** Opening Record set block **
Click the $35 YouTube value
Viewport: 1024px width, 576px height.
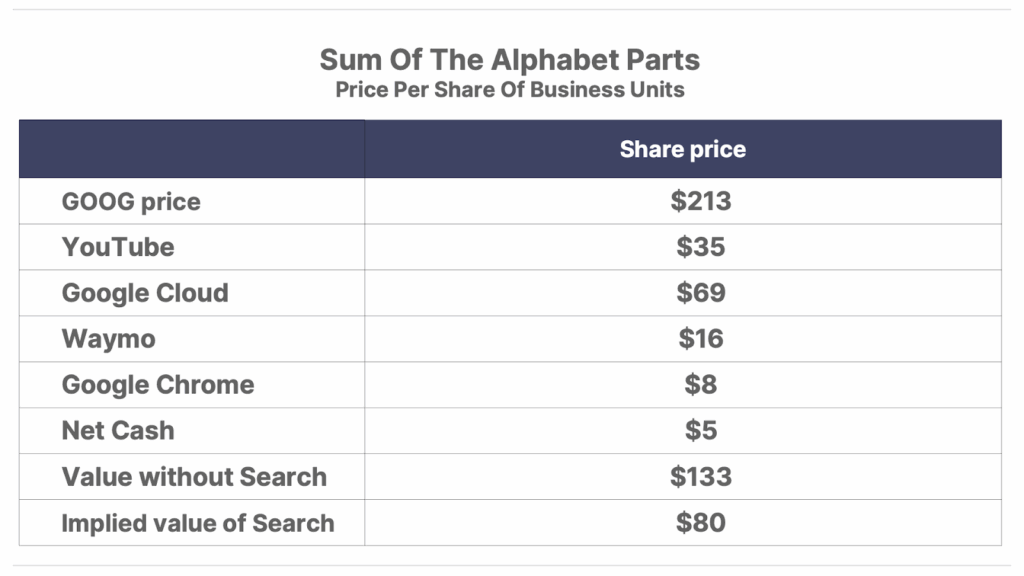tap(701, 247)
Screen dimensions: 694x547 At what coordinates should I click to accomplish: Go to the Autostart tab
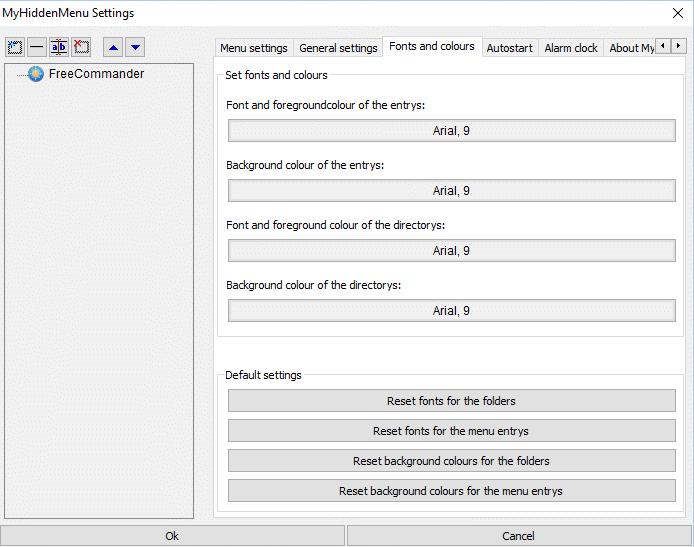[510, 48]
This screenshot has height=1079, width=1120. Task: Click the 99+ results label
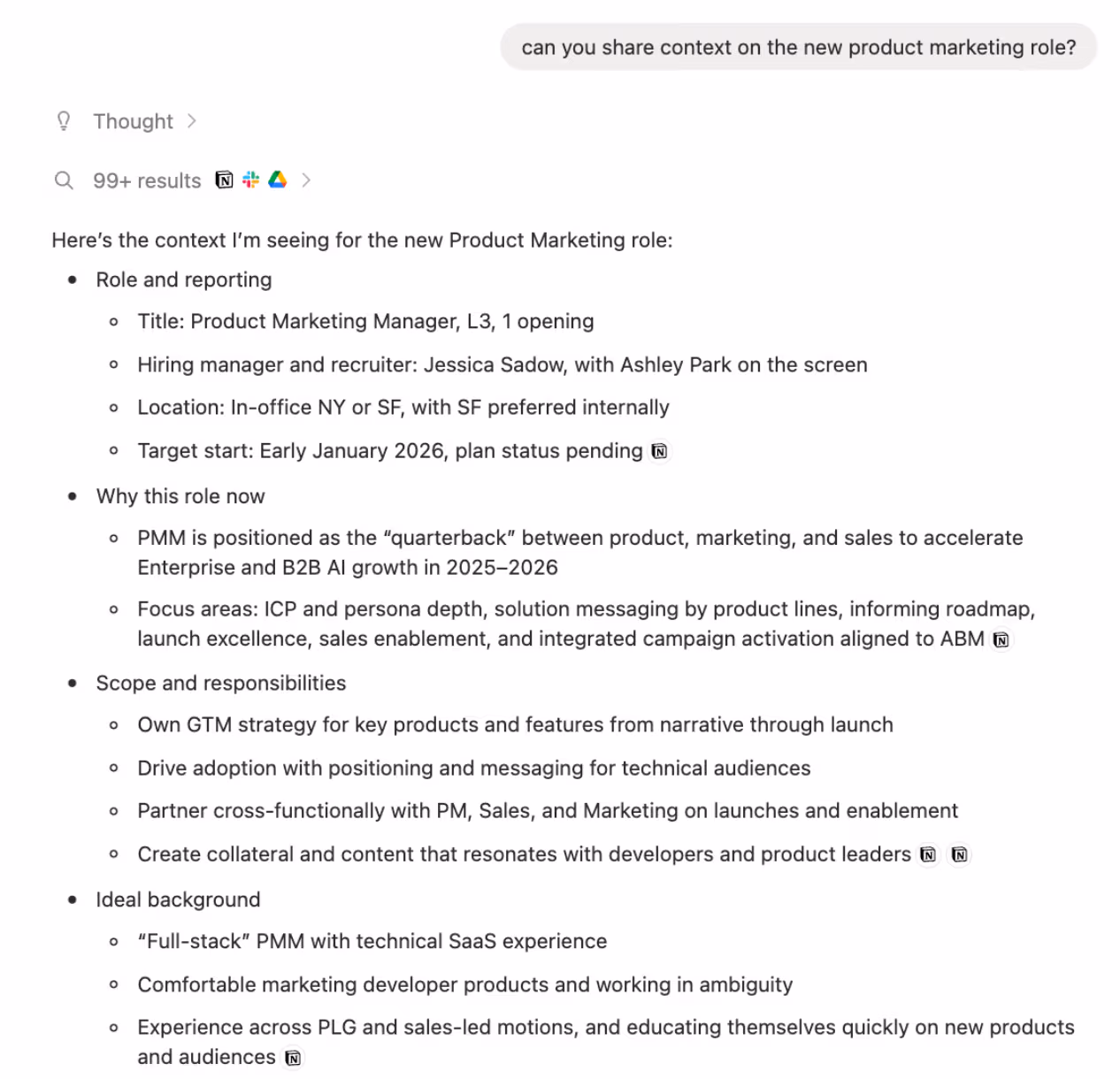147,180
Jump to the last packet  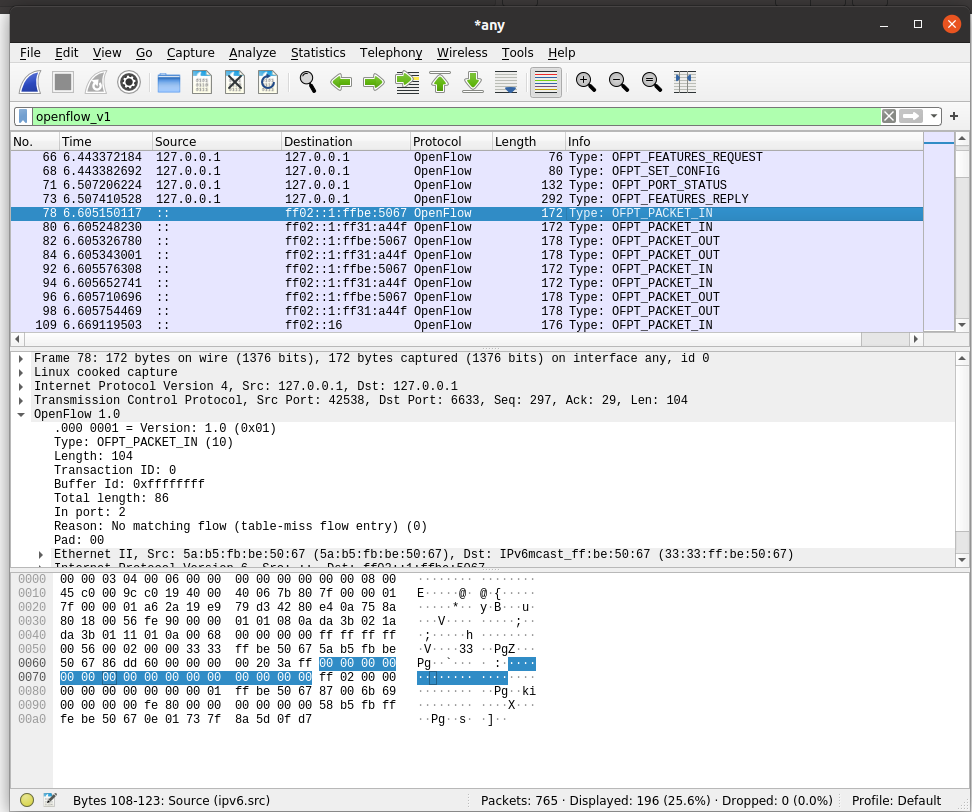[473, 82]
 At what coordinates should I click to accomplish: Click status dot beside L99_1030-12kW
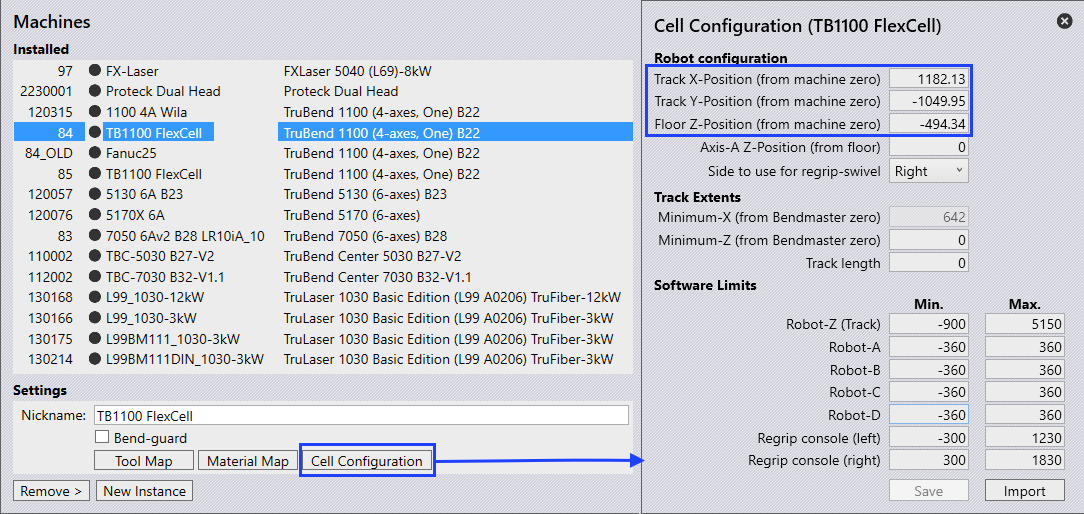pos(95,297)
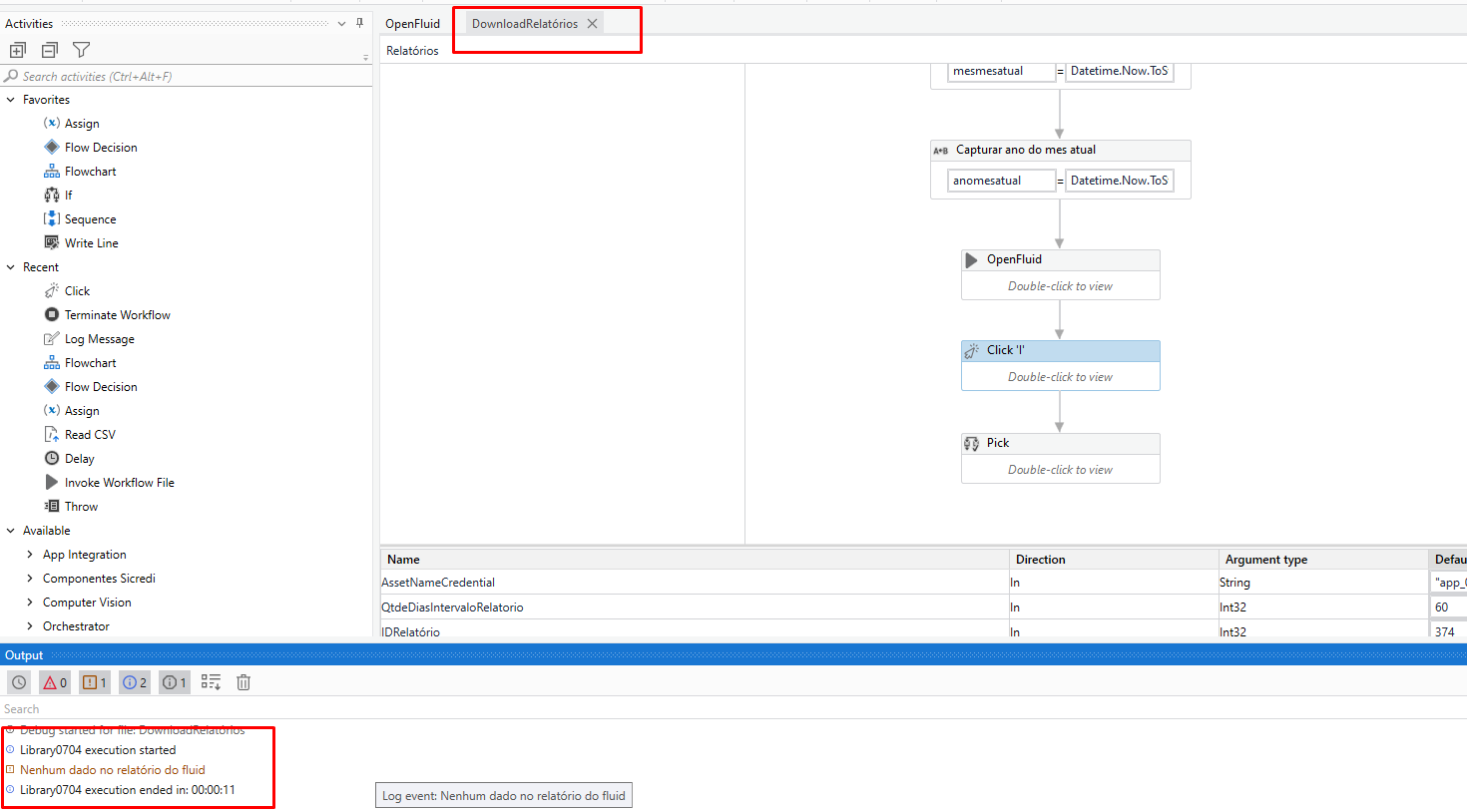The height and width of the screenshot is (812, 1467).
Task: Pin the Activities panel
Action: (359, 22)
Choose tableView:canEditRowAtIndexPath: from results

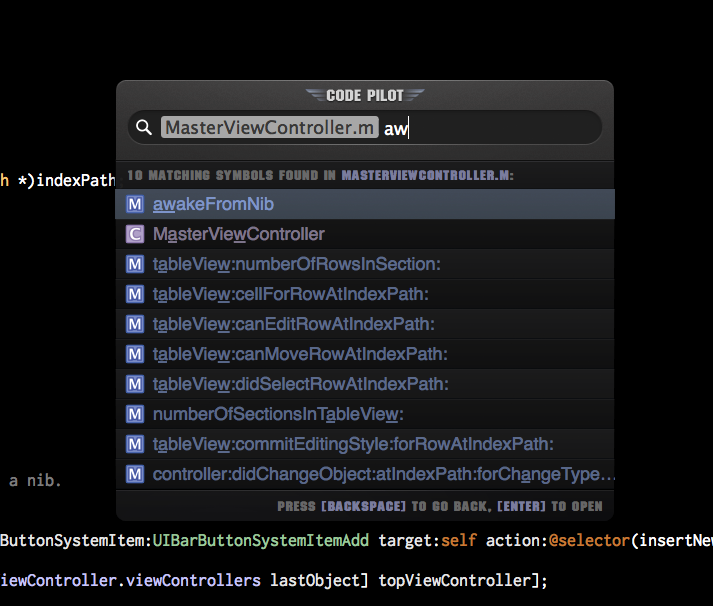pos(365,324)
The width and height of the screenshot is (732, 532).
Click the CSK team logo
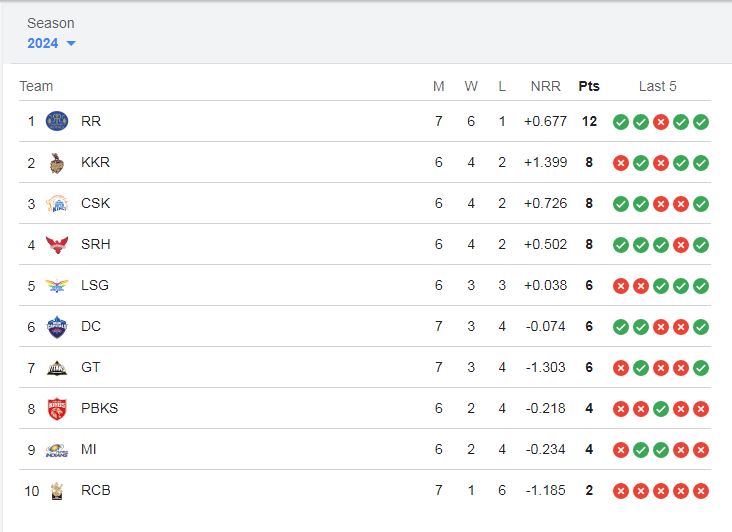[57, 204]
** Closing Record set block **
● **Directions for this task**: Retype, exactly as written, each line from the one containing "At what coordinates should I click to accomplish: Click" through the end of the data above, and leave out every picture.

● **Solution to this task**:
 At what coordinates should I click to accomplish: Click status dot beside L99_1030-12kW
pos(95,297)
The height and width of the screenshot is (812, 1467).
Task: Pin the Activities panel
Action: (359, 22)
Choose tableView:canEditRowAtIndexPath: from results

pos(365,324)
The width and height of the screenshot is (732, 532).
Click the CSK team logo
[57, 204]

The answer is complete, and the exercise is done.